Shell compacted its DMR technology, called Shell automated cool-down (SACD) to enable medium- to large-scale offshore operations. It involves refrigerant mixes lighter than propane, used to reduce the risk of liquid pools forming. SACD technology makes the cool-down process more efficient, placing less stress on the main cryogenic heat exchangers.

Unlike large-scale liquefaction processes that use either a mixed-refrigerant or pure-component cascaded refrigeration cycle, expander-cycle technologies use all gas (or mostly gas) refrigerants. Although less efficient, the expanders offer many benefits for small- to medium-scale offshore liquefaction. The working fluid in the expander refrigeration system is typically nitrogen.

Several technology providers have variations on single expander technology that improve efficiency by using two expanders (some with hydrocarbon gas, usually methane, in one expander), adding a pre-cooling cycle, or expanding a saturated LNG product in controlled stages. These are generally used in < 0.5 mtpa applications.

To achieve more than 1 mtpa capacity, most expander technologies require more than one train, which adds to the rotating equipment count.

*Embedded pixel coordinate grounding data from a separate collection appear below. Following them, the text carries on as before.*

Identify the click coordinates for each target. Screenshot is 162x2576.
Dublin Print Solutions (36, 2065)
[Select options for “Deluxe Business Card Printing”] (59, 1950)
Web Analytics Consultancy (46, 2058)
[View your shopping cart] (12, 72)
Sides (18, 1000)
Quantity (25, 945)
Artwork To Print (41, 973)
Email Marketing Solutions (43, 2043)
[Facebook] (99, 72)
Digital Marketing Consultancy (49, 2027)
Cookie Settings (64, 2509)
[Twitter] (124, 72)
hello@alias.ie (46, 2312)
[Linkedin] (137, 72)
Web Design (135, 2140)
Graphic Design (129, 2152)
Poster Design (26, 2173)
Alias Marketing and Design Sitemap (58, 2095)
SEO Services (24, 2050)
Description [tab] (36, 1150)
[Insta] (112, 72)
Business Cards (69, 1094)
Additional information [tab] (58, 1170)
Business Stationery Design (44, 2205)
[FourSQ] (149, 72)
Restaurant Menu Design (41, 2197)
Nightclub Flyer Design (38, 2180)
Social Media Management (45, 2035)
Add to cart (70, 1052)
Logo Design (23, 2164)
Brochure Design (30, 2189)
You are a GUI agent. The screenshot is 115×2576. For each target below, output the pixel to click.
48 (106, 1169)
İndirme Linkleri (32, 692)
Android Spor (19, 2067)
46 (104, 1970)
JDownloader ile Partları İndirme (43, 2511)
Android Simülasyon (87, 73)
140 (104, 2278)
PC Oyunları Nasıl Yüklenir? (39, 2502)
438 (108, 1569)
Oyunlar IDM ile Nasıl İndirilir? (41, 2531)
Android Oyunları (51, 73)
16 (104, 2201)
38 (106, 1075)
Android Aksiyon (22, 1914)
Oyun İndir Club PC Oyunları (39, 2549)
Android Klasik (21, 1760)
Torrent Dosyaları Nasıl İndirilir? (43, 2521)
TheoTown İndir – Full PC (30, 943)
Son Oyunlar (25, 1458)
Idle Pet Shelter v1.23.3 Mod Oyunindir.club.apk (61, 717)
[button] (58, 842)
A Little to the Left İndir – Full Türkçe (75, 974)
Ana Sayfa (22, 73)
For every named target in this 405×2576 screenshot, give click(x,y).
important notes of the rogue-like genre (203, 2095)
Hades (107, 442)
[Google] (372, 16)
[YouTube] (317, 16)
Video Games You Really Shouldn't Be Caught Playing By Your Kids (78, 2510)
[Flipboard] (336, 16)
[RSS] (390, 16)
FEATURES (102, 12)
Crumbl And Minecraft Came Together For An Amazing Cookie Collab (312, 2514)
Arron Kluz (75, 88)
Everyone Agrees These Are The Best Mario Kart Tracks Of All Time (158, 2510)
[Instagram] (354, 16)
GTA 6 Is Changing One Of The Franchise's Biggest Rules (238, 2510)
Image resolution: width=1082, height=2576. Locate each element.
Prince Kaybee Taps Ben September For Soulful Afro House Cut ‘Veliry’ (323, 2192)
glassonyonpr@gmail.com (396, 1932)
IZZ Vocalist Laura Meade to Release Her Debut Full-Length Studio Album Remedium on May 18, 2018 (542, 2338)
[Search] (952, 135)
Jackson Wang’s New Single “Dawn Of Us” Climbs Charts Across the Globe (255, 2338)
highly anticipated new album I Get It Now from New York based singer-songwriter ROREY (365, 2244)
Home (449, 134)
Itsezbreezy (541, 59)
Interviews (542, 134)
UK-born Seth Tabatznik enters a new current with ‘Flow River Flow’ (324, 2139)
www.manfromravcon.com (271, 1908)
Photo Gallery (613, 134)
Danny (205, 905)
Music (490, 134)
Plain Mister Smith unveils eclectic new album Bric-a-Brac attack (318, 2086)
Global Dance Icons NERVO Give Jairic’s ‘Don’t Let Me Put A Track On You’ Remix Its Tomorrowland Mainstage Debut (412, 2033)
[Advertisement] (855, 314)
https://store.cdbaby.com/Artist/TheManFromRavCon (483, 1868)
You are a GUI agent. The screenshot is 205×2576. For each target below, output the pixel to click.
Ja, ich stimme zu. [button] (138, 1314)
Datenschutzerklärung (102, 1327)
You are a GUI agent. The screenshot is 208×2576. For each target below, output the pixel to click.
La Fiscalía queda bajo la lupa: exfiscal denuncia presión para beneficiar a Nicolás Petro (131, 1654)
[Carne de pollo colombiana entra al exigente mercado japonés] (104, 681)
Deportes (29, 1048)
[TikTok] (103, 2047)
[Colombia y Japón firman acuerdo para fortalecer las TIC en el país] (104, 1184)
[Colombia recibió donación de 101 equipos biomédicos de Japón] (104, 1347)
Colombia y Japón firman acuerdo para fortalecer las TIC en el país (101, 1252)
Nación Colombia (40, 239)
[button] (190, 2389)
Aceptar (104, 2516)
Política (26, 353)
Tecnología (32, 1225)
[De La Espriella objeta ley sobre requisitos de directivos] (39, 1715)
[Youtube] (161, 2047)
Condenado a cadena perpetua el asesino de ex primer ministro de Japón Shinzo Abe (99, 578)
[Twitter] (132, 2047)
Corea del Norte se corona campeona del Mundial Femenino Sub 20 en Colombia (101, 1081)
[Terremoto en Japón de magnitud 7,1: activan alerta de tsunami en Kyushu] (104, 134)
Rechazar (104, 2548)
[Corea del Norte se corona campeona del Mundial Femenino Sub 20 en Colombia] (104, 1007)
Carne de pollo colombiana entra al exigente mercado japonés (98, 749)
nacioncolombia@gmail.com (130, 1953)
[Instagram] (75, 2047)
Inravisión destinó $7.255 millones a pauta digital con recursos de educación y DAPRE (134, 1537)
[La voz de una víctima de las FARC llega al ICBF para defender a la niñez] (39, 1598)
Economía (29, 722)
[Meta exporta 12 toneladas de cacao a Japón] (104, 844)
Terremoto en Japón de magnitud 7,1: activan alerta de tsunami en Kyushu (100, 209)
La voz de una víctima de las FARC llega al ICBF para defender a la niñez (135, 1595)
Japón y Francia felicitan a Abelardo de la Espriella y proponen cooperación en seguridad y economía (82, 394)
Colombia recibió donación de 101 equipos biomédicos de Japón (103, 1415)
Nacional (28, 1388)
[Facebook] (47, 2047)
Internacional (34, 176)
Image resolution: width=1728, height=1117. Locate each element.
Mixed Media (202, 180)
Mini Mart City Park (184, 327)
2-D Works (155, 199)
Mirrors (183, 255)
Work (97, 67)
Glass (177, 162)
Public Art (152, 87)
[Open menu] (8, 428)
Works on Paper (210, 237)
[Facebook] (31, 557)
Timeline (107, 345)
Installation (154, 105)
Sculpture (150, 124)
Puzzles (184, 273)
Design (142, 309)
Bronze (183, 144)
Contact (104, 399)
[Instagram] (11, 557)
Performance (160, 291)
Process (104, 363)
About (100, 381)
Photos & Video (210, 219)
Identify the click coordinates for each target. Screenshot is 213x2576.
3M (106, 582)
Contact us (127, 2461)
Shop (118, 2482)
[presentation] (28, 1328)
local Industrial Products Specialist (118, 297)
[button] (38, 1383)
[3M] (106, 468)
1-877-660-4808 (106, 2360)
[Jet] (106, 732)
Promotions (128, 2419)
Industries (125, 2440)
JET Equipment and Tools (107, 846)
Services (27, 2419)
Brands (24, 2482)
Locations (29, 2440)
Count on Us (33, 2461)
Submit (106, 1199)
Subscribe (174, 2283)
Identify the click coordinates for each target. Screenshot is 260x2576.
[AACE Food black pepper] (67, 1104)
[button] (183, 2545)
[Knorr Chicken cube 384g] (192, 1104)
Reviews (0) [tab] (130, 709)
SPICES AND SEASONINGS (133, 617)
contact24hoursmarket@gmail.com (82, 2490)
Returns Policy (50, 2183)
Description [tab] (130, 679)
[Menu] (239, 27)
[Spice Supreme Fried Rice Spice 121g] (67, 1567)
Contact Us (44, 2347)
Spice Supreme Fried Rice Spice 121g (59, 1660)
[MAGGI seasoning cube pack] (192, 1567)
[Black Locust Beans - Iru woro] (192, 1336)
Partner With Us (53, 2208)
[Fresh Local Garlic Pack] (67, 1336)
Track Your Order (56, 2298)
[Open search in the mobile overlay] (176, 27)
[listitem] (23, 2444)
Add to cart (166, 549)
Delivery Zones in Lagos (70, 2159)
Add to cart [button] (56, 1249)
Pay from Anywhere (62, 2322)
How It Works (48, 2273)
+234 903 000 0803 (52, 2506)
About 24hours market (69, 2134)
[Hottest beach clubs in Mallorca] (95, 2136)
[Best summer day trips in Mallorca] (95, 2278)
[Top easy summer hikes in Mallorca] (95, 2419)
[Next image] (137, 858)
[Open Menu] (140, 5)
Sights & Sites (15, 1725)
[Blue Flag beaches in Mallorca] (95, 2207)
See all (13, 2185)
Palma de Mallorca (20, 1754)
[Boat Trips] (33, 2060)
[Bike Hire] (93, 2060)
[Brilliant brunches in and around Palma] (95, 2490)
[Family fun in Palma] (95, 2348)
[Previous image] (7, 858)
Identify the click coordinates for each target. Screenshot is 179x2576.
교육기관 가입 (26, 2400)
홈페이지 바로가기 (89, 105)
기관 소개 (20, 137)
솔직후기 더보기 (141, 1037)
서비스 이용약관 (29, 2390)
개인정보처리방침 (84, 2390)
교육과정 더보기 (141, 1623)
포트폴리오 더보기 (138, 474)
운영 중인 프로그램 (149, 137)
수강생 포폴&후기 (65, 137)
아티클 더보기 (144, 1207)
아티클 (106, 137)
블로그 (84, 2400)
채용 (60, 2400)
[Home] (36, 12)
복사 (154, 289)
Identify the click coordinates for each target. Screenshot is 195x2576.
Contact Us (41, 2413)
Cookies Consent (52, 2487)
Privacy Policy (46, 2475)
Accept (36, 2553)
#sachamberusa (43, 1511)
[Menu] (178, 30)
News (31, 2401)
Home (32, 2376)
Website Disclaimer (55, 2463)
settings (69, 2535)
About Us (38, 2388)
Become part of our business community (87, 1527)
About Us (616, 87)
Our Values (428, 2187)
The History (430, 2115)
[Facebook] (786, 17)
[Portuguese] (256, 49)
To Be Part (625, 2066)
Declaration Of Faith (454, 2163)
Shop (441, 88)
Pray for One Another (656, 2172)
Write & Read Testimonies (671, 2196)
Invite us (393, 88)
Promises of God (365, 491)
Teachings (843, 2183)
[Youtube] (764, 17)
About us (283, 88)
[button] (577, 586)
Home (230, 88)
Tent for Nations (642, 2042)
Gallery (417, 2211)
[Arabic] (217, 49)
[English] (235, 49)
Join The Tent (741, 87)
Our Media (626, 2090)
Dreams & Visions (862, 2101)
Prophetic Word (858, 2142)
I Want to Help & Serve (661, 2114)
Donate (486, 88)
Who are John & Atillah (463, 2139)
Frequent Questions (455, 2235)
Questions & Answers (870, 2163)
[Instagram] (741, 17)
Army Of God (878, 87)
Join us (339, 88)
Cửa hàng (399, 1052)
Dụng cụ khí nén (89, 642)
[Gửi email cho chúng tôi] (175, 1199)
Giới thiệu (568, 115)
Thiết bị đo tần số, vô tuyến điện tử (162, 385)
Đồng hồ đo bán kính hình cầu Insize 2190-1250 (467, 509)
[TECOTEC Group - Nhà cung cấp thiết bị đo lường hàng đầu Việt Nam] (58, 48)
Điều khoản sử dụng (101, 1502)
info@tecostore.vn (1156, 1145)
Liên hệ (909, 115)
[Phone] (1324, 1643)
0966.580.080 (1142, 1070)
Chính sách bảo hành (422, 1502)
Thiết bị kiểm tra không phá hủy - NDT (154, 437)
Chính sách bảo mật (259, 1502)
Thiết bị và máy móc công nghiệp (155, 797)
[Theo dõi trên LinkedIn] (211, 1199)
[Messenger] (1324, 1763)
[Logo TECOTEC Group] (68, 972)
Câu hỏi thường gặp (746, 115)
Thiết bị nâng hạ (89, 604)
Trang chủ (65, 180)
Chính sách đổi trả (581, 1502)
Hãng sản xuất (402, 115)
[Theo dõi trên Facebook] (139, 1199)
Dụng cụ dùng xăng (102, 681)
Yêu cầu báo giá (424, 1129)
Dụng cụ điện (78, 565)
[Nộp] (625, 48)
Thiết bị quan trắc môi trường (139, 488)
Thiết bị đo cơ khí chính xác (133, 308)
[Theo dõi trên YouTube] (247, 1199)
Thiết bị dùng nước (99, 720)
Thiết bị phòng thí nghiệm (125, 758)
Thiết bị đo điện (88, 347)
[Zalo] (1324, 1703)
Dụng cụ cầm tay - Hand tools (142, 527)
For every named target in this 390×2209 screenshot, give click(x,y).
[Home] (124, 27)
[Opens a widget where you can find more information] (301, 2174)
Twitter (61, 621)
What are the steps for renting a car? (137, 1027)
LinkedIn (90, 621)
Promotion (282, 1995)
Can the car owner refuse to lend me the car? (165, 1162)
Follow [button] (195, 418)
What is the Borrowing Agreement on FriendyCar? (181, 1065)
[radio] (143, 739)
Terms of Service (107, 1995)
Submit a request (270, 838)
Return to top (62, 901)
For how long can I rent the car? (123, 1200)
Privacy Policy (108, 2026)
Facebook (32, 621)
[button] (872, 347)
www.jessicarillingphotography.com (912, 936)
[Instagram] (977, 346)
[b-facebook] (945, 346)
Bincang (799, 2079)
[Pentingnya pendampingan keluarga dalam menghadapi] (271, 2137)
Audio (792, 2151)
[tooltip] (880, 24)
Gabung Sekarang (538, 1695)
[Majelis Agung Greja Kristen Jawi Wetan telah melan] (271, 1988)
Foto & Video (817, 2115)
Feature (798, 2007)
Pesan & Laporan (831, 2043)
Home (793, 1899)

FLEX LNG uses Kanfa Aragon’s dual nitrogen turbo-expander liquefaction technology for LNGP 1. NicheLNG replaces one nitrogen loop with a methane (process gas) loop, resulting in higher efficiency. Regardless of the refrigerant used, all dual-loop liquefaction technologies use dual expanders and multistage compressors and can achieve 89% to 92% energy efficiency, compared to the 80% to 85% efficiency of single nitrogen loops.

Single-mixed refrigerant (SMR) provides an intermediate solution. A single cycle offers a tradeoff between efficiency and simplicity, including use of tried and tested technology. SBM/Linde offers for 2013 delivery an LNG FPSO with SMR process technology, 2.5 mtpa production capacity, and 230,000 cu m storage capacity, consisting of 180,000 cu m LNG, 25,000 cu m LPG, and 25,000 cu m condensate. SBM/Linde completed a full FEED study of the LNG FPSO concept in September 2008, which suggested 15% to 25% efficiency gains on dual- and single-nitrogen expander plants. That leaves SMR technology nearly 5% less efficient than dual-cycle mixed-refrigerant plants. However, its single-train design offers substantial savings in terms of rotating equipment count and costs.

Feasibility, the future

Significant competition is expected among the LNG process technology providers over the next few years. The onus is very much on them to justify the comparative efficiencies, reliabilities, and advantages of their offerings.